Education Writers Who Blog

There are precious few education writers with full time newspaper jobs who have the time, interest, and ability to maintain a blog. Patti Ghezzi at the Atlanta Journal Constitution is one of them.

She writes (below) that her blog is edited, was her idea, and generally helps her writing rather than hurting it -- even when the blog causes consternation inside the newsroom or out among her readers. Read below to learn about her experience and what she's learned from it.


Q & A with the AJC's Patti Ghezzi

Q What's the best and worst part of having that blog responsibility along with the rest?

A The best part of blogging is that it's fun. I love communicating with readers in this way. The anonymity allows people to loosen up and tell me what they really think.

Q The worst part is that some idiots take over the conversation. They drive me nuts and run off others with quality ideas to contribute.

Q Was it your idea or the editors'?

A My idea. I have had a personal blog for years (http://redvelvetcake.typepad.com) and I thought it would be fun to blog about school issues.

Q What sort of editing approval process do you go through?

A Editors read the blog and let me know if they think I've crossed the objectivity line. That happens on occasion.

Q Does it help or hurt your 'regular' writing?

A It helps in that I better understand the underlying issues crippling public education, such as the belief many have that education shouldn't be a right, it should be available only to those who want it. I don't think it hurts my writing for the print product.

Q Is your site supposed to be objective like the rest of the news section or bloggy, and is that hard or easy?
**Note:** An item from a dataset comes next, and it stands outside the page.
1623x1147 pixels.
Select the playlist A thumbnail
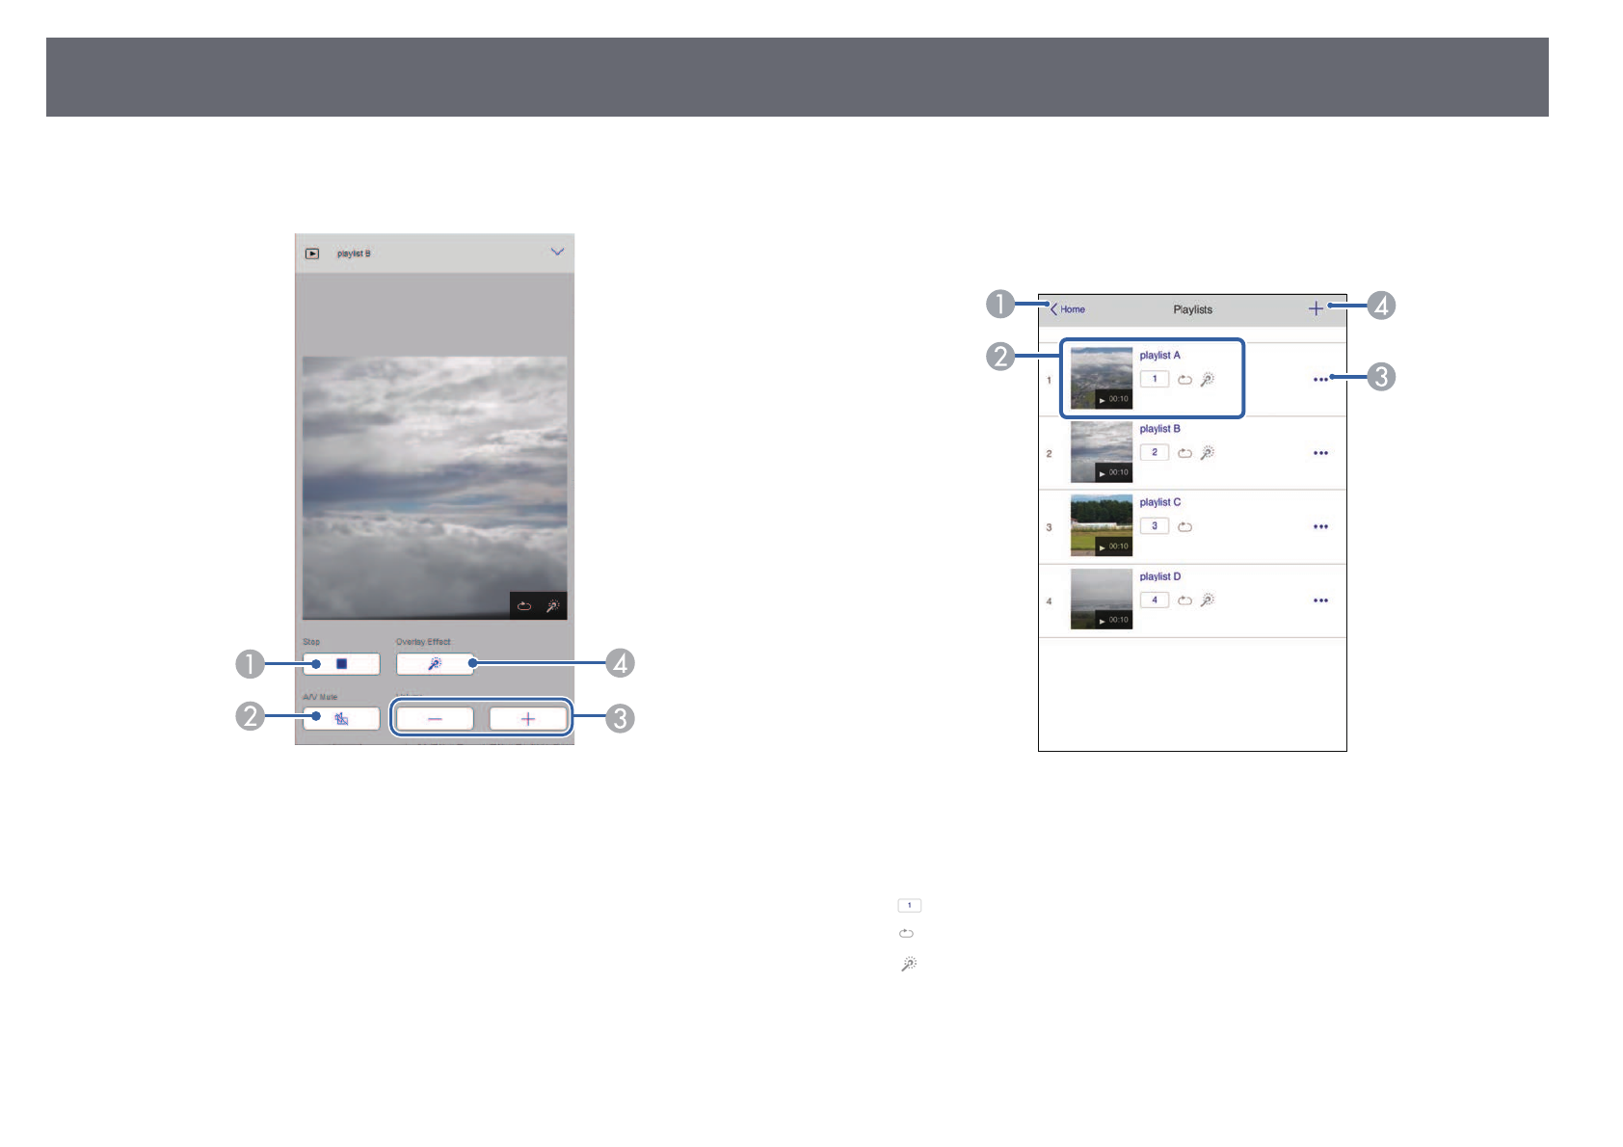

A It's supposed to be objective, but with a wee bit of attitude. It's kinda hard, but I don't stress out about it. If a blog item is inappropriate, I can always take it down or change it. It's not engraved in stone.

Q Are there things you can't post about or posts you've had to take down?

A Hmmmmm...I once made a snarky comment about a state DOE plan to offer Georgia students free online SAT practice tests. I pointed out there are already free online SAT practice tests offered by all the prep companies. Editor wanted me to take it down. I can't remember if I did or if I convinced him I didn't need to.

At the request of the editor of our At Issue section, I posted about profanity in the schools and whether teachers call students out for it. That led to some inappropriate posts that had to be deleted. The blog editor thought I showed bad judgment in posting about profanity. She thought it invited profane feedback. (We have filtering software of course, but people know how to get around it) Anyway, a big package on profanity in schools is running in At Issue sometime in the next couple of weeks, with excerpts from the blog...

Seems like there were some other posts that sparked mild controversy inside the newsroom. Nothing too big.

Q How much time does it take?

A Somedays I just post a link to a story in our paper and that takes five minutes. Other days I spend thirty minutes to an hour composing a post. I have to check the comments four or five times a day and delete anything outrageously inappropriate. That only happens about once a month, but when it does it pisses me off. Sometimes when a topic gets too heated, I shut down the comments feature.


Anonymous Bruce Buchanan said...

Here at the Greensboro (N.C.) News & Record, we've had an education blog since October, 2004.

Here's what I've learned: you have to be willing to give up control. You can start a topic, but if the readers want to take it in a different direction, there's nothing you can do about it.

I've never been asked to change or remove a post. And it's okay to let a little of your personality come through.

For example, the local school system recently released some redistricting maps that, quite frankly, were unreadable. I blogged about the maps and made it clear that I agreed with readers who had complained about them. You have to be tactful and you can't stake out strong opinions, but it's okay to be a little edgy. Otherwise, what's the point of having a blog?